Inonilomab for Children with Steroid-Refractory Acute Graft-Versus-Host Disease : A Nationale Multicenter Phase II Retrospective Analysis

One hundred twenty-three children from 6 French centers were evaluated retrospectively for the treatment of steroid-refractory acute graft-versus-host disease (aGVHD) with Inolimomab, a murine anti-IL2R.

Hematopoietic stem cell transplantations (HSCT) were performed between 1995 and 2012. Diseases were non malignant inherited diseases (63%) and hematological malignancies (37%). Median age was 4, 3 years. Donors were MRD (27.5%), MUD (32%), mismatch-MUD (13%), Haplo-identical (20.5%) and Cord Blood (CB) (7%). The graft source was BM (80%), PBSC (12%) and CB (8%). 37% patients had a myeloablative conditioning. The median time to aGVHD was 13 days after HSCT. The baseline grade of aGVHD was I in 19%, II 45.5%, III 25% and IV 10.5%. The median delay between aGVHD and Inolimomab was 16 days. The median dose was 0.4mg/kg and the median treatment duration of 27 days.

We observe 55% complete responses and 14% partial responses for a total response rate of 69% and with no side effect. Among the responders, 26% relapse. Incidence of infection during treatment was 19.5%.
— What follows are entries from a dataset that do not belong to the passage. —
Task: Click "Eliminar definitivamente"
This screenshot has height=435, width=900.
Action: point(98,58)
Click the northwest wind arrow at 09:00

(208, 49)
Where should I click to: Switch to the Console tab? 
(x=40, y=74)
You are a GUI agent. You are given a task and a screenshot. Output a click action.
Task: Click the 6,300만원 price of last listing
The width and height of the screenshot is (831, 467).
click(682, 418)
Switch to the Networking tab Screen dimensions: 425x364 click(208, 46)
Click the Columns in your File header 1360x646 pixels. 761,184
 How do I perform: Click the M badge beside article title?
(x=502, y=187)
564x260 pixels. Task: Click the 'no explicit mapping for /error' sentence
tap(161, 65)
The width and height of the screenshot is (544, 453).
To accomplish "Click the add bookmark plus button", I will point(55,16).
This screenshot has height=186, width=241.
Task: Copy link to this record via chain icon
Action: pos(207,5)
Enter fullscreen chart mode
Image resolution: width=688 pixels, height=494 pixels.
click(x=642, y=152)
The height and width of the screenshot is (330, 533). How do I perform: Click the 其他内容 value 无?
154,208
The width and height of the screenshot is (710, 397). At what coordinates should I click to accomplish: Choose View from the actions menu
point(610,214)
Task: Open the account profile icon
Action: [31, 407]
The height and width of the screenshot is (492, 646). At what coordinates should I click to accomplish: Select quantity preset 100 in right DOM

A logistic model on complete response provide evidence of the high predictive negative effect of the baseline grade [Odds Ratio (OR): 5.24]. No particular target organ was a significant predictive factor for treatment response or survival. However, multi-organ involvement predicted worse survival with 34%, 45% and 52% of death for patients with one, two, and three or more organs involved, respectively (p=0.234).

The observed overall survival probability was 59%, with a median survival time of 463 days. The Overall unadjusted survivals were 87%, 77 %, and 61% at day 100, 200, and one year.

Survival was also significantly improved for responders (Relative Risk: 0.413; p=0.002).

As shown by multivariate Cox model, the survival was significantly lower for patients with non malignant inherited diseases [Hazard Ratio (HR) =2.88, p<.001] compared with hematological malignancies, and female patients were associated with higher mortality (HR=1.72 , p=.049). For both response and survival, the success rates were significantly increasing with year of transplantation, and non-significant differences were found among centers.

Chronic GVHD (cGVHD) occurred in 56% patients, extensive in 42%. cGVHD incidence was 78%, 72% , 42% for Non Responders, Partial Responders and Complete Responders (Anova, p=.017, difference only significant between Complete Responders and the others). Patients with hematological malignancies were observed with significantly less cGHVD (OR=.29, p=.012).

Fifty-one patients died, 17(33%) before day 100 and 34(67%) after day 100, mostly of infections (55%) and GVHD (51%).

In conclusion, Inolimomab is well tolerated and effective for steroid-refractory aGVHD in pediatrics. Further randomized studies are requires to define the optimum regimen.